SecurEnvoy comments on World Password Day

​​​​​​​​​​

World Password Day underscores a hard truth: stolen credentials – not weak choices – drive 22% of breaches.  With VPN password compromise on the rise, we talk to Michael Downs, Vice President, SecurEnvoy for his views.

“World Password Day is a good reminder that passwords aren’t failing because people choose bad ones, they’re failing because stolen credentials are still an initial access vector in 22% of all confirmed breaches.  The Colonial Pipeline attack in 2021 came down to a single compromised password on a VPN with no second factor.  Five years on, password governance and hygiene remains poor, with 88% of organizations having stale but enabled ghost users that still provide access to accounts and information.”

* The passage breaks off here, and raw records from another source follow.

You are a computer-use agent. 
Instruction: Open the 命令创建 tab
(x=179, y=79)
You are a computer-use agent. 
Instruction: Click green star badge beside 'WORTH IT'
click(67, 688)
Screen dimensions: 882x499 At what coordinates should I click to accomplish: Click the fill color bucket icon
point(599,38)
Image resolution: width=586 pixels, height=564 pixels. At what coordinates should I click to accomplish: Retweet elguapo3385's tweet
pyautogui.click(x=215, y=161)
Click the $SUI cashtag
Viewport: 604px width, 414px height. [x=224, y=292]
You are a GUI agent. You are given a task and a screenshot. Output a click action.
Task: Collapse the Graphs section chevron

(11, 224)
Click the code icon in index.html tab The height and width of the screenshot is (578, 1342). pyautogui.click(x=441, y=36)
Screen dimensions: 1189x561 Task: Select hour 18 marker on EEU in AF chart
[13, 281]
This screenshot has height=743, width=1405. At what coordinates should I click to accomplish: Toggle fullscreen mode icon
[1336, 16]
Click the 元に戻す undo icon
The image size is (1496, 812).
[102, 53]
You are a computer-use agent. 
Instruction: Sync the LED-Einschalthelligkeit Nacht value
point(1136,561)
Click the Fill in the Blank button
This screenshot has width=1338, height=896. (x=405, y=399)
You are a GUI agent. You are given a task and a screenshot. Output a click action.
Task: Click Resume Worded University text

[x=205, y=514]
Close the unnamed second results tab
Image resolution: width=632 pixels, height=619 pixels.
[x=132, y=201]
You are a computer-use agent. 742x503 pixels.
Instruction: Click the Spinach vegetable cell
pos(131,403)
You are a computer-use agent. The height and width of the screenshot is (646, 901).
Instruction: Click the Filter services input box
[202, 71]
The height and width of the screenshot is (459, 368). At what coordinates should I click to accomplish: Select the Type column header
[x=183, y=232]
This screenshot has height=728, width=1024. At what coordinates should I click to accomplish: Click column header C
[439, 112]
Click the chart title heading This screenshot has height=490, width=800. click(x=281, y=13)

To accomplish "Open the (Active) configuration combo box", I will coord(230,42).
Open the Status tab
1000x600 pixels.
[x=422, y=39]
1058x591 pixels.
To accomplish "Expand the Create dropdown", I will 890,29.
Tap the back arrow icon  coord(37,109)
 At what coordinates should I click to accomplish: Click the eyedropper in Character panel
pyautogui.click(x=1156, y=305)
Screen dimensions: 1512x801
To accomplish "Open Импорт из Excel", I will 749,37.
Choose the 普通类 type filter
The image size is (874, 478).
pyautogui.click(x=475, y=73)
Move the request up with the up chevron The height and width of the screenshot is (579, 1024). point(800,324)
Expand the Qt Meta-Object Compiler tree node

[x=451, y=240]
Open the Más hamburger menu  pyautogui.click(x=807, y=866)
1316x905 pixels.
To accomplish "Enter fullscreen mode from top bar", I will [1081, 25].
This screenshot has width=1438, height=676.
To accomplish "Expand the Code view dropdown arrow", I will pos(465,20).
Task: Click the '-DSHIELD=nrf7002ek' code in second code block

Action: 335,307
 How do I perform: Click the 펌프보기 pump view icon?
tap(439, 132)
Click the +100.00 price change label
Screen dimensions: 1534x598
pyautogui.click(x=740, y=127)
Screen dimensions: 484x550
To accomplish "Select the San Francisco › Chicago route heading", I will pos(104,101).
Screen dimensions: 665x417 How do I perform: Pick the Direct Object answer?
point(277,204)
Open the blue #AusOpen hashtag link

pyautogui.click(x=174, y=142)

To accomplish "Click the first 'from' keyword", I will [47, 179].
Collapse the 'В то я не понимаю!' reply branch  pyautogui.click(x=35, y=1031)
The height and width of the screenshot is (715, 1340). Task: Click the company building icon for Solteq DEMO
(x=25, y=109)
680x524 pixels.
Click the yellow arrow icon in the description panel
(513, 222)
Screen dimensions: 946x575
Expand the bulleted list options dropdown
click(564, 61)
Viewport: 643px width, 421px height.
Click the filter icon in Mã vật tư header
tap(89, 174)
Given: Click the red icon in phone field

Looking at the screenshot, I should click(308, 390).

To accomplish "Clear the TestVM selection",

“The problem isn’t that people need to choose stronger passwords but that password hygiene alone won’t protect you once credentials are leaked or bought on the dark web – and they get leaked constantly.”

“Only 47% of organizations have deployed MFA () as standard, which means the majority are one credential leak away from a serious incident.  Attackers know this, which is why access brokers have made a business out of selling working login details to whoever wants them.”

“If there’s one thing worth doing today, it’s auditing which of your systems still rely on a password alone and asking why MFA isn't on them yet.  That’s a more useful exercise than a reminder to use a capital letter.”